Here is the proof I wrote, in Mathematica:

ZS[n_] := M[n, n] (M[1, 1] + M[2, 2] + M[3, 3]) - M[n, n] (L1 + L2 + L3) ZS[n_, Li_] := Li (-M[n, n] - t @@ Complement[Range[3], {n}] + L1 + L2 + L3) ZS0 = Plus[M[1, 1] M[2, 2] - M[1, 2] M[2, 1], M[1, 1] M[3, 3] - M[1, 3] M[3, 1], M[2, 2] M[3, 3] - M[2, 3] M[3, 2], -(L1 L2 + L1 L3 + L2 L3)];

ZSComp[n_, Li_] := Subtract[ZS[n], ZS[n, Li] + ZS0]

evsq[Li_] := With[{Ann = Complement[{L1, L2, L3}, {Li}]}, Part[Dot @@ ((Array[M, {3, 3}] - # IdentityMatrix[3]) & /@ Ann), #, #] & /@ Range[3]]

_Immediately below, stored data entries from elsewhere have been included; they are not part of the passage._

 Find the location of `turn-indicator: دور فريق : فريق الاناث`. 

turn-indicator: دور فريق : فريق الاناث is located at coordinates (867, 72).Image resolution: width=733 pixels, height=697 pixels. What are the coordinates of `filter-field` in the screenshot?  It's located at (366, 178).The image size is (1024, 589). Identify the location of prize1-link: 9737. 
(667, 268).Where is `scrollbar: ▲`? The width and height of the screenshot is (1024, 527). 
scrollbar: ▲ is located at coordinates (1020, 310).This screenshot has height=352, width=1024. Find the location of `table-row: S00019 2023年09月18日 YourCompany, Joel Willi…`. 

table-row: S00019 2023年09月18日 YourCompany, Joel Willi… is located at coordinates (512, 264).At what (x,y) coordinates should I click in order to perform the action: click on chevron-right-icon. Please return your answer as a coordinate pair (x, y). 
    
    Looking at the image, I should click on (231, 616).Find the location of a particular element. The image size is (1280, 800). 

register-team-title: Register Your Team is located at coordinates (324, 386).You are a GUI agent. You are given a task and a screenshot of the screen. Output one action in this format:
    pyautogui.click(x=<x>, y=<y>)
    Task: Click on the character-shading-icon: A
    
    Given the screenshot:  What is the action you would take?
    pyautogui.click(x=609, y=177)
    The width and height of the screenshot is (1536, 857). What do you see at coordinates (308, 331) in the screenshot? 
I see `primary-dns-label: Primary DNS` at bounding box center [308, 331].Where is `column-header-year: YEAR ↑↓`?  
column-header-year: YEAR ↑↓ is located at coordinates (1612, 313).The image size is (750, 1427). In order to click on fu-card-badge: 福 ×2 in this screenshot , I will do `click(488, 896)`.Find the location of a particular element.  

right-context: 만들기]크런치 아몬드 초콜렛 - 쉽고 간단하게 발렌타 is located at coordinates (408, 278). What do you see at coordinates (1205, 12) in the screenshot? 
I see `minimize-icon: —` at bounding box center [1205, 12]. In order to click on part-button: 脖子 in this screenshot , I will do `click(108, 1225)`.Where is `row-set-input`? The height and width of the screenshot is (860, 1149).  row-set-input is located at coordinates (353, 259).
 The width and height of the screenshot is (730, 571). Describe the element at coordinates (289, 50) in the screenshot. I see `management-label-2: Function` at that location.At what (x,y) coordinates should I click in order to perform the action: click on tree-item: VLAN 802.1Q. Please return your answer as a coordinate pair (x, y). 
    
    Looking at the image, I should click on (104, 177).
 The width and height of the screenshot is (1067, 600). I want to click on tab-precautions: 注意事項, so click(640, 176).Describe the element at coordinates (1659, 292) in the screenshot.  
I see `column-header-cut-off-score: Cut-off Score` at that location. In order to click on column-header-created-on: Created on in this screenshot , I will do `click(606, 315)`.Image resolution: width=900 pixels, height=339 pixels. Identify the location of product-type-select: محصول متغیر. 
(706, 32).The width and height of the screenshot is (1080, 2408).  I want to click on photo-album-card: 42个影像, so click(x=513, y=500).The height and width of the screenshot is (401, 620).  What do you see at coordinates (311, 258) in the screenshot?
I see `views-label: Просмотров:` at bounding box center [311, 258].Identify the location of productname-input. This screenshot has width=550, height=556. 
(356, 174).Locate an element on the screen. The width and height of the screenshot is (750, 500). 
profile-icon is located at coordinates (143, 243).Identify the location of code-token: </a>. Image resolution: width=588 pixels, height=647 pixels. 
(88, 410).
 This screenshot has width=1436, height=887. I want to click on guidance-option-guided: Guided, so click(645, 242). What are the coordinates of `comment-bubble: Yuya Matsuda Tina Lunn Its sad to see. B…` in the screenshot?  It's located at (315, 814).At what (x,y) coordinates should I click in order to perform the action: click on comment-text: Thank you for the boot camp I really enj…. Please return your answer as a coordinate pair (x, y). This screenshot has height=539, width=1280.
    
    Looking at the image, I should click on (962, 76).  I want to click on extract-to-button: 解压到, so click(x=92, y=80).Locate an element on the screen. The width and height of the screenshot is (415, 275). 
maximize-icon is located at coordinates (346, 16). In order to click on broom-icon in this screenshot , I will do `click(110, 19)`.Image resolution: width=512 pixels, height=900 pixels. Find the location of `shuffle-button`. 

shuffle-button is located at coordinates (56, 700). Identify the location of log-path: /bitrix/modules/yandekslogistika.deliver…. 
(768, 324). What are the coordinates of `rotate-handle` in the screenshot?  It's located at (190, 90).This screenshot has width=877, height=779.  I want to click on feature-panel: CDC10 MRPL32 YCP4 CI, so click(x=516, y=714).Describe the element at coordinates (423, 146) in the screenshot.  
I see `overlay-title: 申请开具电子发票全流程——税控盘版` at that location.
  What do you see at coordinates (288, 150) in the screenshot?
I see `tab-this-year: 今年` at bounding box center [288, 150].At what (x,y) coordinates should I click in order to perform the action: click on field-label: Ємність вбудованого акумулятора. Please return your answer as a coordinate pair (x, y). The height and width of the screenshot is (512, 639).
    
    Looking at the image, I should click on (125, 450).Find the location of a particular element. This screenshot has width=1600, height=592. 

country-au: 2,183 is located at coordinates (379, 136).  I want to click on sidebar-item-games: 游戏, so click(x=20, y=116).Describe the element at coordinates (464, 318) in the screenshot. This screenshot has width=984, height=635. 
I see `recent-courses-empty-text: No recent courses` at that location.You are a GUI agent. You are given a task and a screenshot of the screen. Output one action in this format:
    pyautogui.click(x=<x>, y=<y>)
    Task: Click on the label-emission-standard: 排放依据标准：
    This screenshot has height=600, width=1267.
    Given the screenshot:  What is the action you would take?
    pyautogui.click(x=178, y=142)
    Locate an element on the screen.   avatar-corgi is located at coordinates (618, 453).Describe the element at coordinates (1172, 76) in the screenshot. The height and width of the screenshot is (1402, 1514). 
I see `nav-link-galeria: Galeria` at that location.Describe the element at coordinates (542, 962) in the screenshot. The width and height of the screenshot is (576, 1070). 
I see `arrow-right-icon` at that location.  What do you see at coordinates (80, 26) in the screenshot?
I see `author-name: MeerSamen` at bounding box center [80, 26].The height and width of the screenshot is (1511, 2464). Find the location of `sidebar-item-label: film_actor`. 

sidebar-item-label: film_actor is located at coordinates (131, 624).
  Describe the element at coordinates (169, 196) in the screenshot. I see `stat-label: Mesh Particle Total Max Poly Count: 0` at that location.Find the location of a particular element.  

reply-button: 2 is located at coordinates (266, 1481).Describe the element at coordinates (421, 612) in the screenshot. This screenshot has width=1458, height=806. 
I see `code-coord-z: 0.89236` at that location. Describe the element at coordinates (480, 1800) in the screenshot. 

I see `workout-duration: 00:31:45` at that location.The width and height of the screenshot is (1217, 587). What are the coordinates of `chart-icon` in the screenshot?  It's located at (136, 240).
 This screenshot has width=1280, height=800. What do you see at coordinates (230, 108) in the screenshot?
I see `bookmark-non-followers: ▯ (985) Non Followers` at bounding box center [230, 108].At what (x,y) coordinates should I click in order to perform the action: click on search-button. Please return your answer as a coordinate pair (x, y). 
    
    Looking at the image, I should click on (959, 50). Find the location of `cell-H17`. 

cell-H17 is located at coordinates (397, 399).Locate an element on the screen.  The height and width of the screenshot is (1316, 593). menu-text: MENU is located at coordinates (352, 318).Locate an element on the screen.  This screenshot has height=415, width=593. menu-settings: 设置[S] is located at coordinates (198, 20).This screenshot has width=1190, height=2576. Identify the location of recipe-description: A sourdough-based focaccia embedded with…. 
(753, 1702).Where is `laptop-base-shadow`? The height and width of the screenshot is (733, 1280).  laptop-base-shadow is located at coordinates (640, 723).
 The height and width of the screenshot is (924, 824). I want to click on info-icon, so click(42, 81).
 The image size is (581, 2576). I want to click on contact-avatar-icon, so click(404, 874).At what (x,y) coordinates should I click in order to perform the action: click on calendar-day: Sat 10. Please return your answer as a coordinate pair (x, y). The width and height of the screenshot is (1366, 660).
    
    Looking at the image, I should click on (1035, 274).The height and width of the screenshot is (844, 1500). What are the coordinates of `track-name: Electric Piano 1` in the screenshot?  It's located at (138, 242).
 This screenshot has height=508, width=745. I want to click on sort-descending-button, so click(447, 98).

Expand[evsq[L1] - (ZSComp[#, L1] & /@ Range[3])] // MatrixForm Expand[evsq[L2] - (ZSComp[#, L2] & /@ Range[3])] // MatrixForm Expand[evsq[L3] - (ZSComp[#, L3] & /@ Range[3])] // MatrixForm

The so-called "new identity" is just the projector formula modulo a few zero-sums. The zero-sums are well known in the theory of matrix invariants, see for example:

https://en.wikipedia.org/wiki/Invariants_of_tensors#Principal_invariants

--Brad